## [WHAT THE TASK ASKS]
Reproduce the full listing below verbatim, keeping every line unchanged.

*****

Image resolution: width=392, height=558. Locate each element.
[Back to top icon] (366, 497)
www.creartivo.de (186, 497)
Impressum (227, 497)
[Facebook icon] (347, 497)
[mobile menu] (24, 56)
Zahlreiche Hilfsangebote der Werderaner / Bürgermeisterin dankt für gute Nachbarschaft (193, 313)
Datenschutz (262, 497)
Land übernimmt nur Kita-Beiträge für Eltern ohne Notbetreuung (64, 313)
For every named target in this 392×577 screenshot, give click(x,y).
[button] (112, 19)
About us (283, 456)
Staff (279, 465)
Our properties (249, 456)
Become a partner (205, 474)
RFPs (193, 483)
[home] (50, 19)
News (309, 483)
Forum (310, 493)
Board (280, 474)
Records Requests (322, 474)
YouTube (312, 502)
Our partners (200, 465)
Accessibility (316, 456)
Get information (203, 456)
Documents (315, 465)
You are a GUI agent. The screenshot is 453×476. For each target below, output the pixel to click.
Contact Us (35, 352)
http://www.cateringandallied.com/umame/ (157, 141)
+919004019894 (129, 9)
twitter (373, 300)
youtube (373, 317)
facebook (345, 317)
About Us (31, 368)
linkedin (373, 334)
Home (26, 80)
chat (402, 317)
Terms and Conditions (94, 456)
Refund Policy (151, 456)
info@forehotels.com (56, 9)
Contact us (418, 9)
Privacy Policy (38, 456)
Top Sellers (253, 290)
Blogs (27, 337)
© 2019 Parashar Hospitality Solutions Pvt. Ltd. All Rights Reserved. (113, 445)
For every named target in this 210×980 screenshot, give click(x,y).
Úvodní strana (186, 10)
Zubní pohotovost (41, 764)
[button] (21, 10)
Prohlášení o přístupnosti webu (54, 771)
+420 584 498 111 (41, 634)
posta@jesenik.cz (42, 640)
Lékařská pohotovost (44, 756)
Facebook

*****

## [CORRECT OUTPUT]
Image resolution: width=392, height=558. Locate each element.
[Back to top icon] (366, 497)
www.creartivo.de (186, 497)
Impressum (227, 497)
[Facebook icon] (347, 497)
[mobile menu] (24, 56)
Zahlreiche Hilfsangebote der Werderaner / Bürgermeisterin dankt für gute Nachbarschaft (193, 313)
Datenschutz (262, 497)
Land übernimmt nur Kita-Beiträge für Eltern ohne Notbetreuung (64, 313)
For every named target in this 392×577 screenshot, give click(x,y).
[button] (112, 19)
About us (283, 456)
Staff (279, 465)
Our properties (249, 456)
Become a partner (205, 474)
RFPs (193, 483)
[home] (50, 19)
News (309, 483)
Forum (310, 493)
Board (280, 474)
Records Requests (322, 474)
YouTube (312, 502)
Our partners (200, 465)
Accessibility (316, 456)
Get information (203, 456)
Documents (315, 465)
You are a GUI agent. The screenshot is 453×476. For each target below, output the pixel to click.
Contact Us (35, 352)
http://www.cateringandallied.com/umame/ (157, 141)
+919004019894 (129, 9)
twitter (373, 300)
youtube (373, 317)
facebook (345, 317)
About Us (31, 368)
linkedin (373, 334)
Home (26, 80)
chat (402, 317)
Terms and Conditions (94, 456)
Refund Policy (151, 456)
info@forehotels.com (56, 9)
Contact us (418, 9)
Privacy Policy (38, 456)
Top Sellers (253, 290)
Blogs (27, 337)
© 2019 Parashar Hospitality Solutions Pvt. Ltd. All Rights Reserved. (113, 445)
For every named target in this 210×980 screenshot, give click(x,y).
Úvodní strana (186, 10)
Zubní pohotovost (41, 764)
[button] (21, 10)
Prohlášení o přístupnosti webu (54, 771)
+420 584 498 111 (41, 634)
posta@jesenik.cz (42, 640)
Lékařská pohotovost (44, 756)
Facebook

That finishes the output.